**Task details:** Print the following material line for line, without changing a character.

**Supplied records:**
□ □ □ □ □

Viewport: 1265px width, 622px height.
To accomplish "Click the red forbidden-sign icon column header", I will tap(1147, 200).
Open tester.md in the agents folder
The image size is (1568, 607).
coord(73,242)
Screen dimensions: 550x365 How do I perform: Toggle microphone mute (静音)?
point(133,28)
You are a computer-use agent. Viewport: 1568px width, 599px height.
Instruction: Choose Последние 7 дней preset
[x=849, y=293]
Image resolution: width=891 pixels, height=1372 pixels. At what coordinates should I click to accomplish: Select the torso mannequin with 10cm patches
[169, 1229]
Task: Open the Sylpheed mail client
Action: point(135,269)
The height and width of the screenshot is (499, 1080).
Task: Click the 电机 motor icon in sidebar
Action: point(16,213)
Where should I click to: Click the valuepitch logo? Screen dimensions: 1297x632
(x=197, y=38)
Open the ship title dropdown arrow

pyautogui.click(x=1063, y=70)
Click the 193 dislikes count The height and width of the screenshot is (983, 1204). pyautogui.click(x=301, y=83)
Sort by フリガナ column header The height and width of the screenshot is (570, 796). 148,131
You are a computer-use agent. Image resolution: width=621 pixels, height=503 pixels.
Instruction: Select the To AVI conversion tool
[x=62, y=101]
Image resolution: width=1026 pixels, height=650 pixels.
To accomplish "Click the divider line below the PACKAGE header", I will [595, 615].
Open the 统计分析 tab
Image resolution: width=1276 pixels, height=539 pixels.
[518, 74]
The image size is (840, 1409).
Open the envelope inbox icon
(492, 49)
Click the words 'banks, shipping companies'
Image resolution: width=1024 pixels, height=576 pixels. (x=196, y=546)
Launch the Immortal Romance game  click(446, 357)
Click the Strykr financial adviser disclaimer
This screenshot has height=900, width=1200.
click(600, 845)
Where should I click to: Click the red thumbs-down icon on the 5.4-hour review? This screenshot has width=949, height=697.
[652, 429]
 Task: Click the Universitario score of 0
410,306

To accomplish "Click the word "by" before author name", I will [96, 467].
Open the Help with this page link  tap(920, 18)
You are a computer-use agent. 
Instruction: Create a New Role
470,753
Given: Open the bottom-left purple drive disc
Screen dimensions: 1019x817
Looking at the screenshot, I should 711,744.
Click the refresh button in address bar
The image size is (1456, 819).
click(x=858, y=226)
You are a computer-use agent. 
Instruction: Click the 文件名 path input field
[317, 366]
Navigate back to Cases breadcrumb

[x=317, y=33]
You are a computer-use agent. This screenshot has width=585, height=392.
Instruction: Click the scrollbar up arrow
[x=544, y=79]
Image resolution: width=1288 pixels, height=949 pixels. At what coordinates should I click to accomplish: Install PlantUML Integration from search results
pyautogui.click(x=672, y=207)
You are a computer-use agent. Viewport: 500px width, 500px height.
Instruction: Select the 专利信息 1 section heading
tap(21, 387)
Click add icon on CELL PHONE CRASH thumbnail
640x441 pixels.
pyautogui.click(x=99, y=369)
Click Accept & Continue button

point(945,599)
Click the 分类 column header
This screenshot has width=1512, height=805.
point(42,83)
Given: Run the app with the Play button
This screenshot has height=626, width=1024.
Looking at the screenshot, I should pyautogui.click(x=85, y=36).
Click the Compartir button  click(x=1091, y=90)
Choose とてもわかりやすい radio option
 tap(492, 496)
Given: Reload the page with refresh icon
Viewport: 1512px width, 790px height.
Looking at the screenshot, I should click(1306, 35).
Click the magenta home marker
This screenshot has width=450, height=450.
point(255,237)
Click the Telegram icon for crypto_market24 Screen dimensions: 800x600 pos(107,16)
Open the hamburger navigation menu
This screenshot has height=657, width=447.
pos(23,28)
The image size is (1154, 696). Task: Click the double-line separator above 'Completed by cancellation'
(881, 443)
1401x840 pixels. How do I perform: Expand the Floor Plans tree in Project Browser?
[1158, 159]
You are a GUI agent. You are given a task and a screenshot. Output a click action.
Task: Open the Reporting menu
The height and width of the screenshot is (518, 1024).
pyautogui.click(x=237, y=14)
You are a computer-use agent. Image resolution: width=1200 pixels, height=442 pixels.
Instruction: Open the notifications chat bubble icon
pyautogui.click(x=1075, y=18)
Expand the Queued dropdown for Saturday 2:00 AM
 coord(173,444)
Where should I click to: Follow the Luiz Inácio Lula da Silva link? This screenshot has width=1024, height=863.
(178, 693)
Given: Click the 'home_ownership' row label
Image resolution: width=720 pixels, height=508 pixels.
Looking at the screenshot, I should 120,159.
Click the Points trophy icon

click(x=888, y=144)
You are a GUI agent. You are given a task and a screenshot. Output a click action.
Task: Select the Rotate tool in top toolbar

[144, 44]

□ □ □ □ □

**Final result:**
Viewport: 1265px width, 622px height.
To accomplish "Click the red forbidden-sign icon column header", I will tap(1147, 200).
Open tester.md in the agents folder
The image size is (1568, 607).
coord(73,242)
Screen dimensions: 550x365 How do I perform: Toggle microphone mute (静音)?
point(133,28)
You are a computer-use agent. Viewport: 1568px width, 599px height.
Instruction: Choose Последние 7 дней preset
[x=849, y=293]
Image resolution: width=891 pixels, height=1372 pixels. At what coordinates should I click to accomplish: Select the torso mannequin with 10cm patches
[169, 1229]
Task: Open the Sylpheed mail client
Action: point(135,269)
The height and width of the screenshot is (499, 1080).
Task: Click the 电机 motor icon in sidebar
Action: point(16,213)
Where should I click to: Click the valuepitch logo? Screen dimensions: 1297x632
(x=197, y=38)
Open the ship title dropdown arrow

pyautogui.click(x=1063, y=70)
Click the 193 dislikes count The height and width of the screenshot is (983, 1204). pyautogui.click(x=301, y=83)
Sort by フリガナ column header The height and width of the screenshot is (570, 796). 148,131
You are a computer-use agent. Image resolution: width=621 pixels, height=503 pixels.
Instruction: Select the To AVI conversion tool
[x=62, y=101]
Image resolution: width=1026 pixels, height=650 pixels.
To accomplish "Click the divider line below the PACKAGE header", I will [595, 615].
Open the 统计分析 tab
Image resolution: width=1276 pixels, height=539 pixels.
[518, 74]
The image size is (840, 1409).
Open the envelope inbox icon
(492, 49)
Click the words 'banks, shipping companies'
Image resolution: width=1024 pixels, height=576 pixels. (x=196, y=546)
Launch the Immortal Romance game  click(446, 357)
Click the Strykr financial adviser disclaimer
This screenshot has height=900, width=1200.
click(600, 845)
Where should I click to: Click the red thumbs-down icon on the 5.4-hour review? This screenshot has width=949, height=697.
[652, 429]
 Task: Click the Universitario score of 0
410,306

To accomplish "Click the word "by" before author name", I will [96, 467].
Open the Help with this page link  tap(920, 18)
You are a computer-use agent. 
Instruction: Create a New Role
470,753
Given: Open the bottom-left purple drive disc
Screen dimensions: 1019x817
Looking at the screenshot, I should 711,744.
Click the refresh button in address bar
The image size is (1456, 819).
click(x=858, y=226)
You are a computer-use agent. 
Instruction: Click the 文件名 path input field
[317, 366]
Navigate back to Cases breadcrumb

[x=317, y=33]
You are a computer-use agent. This screenshot has width=585, height=392.
Instruction: Click the scrollbar up arrow
[x=544, y=79]
Image resolution: width=1288 pixels, height=949 pixels. At what coordinates should I click to accomplish: Install PlantUML Integration from search results
pyautogui.click(x=672, y=207)
You are a computer-use agent. Viewport: 500px width, 500px height.
Instruction: Select the 专利信息 1 section heading
tap(21, 387)
Click add icon on CELL PHONE CRASH thumbnail
640x441 pixels.
pyautogui.click(x=99, y=369)
Click Accept & Continue button

point(945,599)
Click the 分类 column header
This screenshot has width=1512, height=805.
point(42,83)
Given: Run the app with the Play button
This screenshot has height=626, width=1024.
Looking at the screenshot, I should pyautogui.click(x=85, y=36).
Click the Compartir button  click(x=1091, y=90)
Choose とてもわかりやすい radio option
 tap(492, 496)
Given: Reload the page with refresh icon
Viewport: 1512px width, 790px height.
Looking at the screenshot, I should click(1306, 35).
Click the magenta home marker
This screenshot has width=450, height=450.
point(255,237)
Click the Telegram icon for crypto_market24 Screen dimensions: 800x600 pos(107,16)
Open the hamburger navigation menu
This screenshot has height=657, width=447.
pos(23,28)
The image size is (1154, 696). Task: Click the double-line separator above 'Completed by cancellation'
(881, 443)
1401x840 pixels. How do I perform: Expand the Floor Plans tree in Project Browser?
[1158, 159]
You are a GUI agent. You are given a task and a screenshot. Output a click action.
Task: Open the Reporting menu
The height and width of the screenshot is (518, 1024).
pyautogui.click(x=237, y=14)
You are a computer-use agent. Image resolution: width=1200 pixels, height=442 pixels.
Instruction: Open the notifications chat bubble icon
pyautogui.click(x=1075, y=18)
Expand the Queued dropdown for Saturday 2:00 AM
 coord(173,444)
Where should I click to: Follow the Luiz Inácio Lula da Silva link? This screenshot has width=1024, height=863.
(178, 693)
Given: Click the 'home_ownership' row label
Image resolution: width=720 pixels, height=508 pixels.
Looking at the screenshot, I should 120,159.
Click the Points trophy icon

click(x=888, y=144)
You are a GUI agent. You are given a task and a screenshot. Output a click action.
Task: Select the Rotate tool in top toolbar

[144, 44]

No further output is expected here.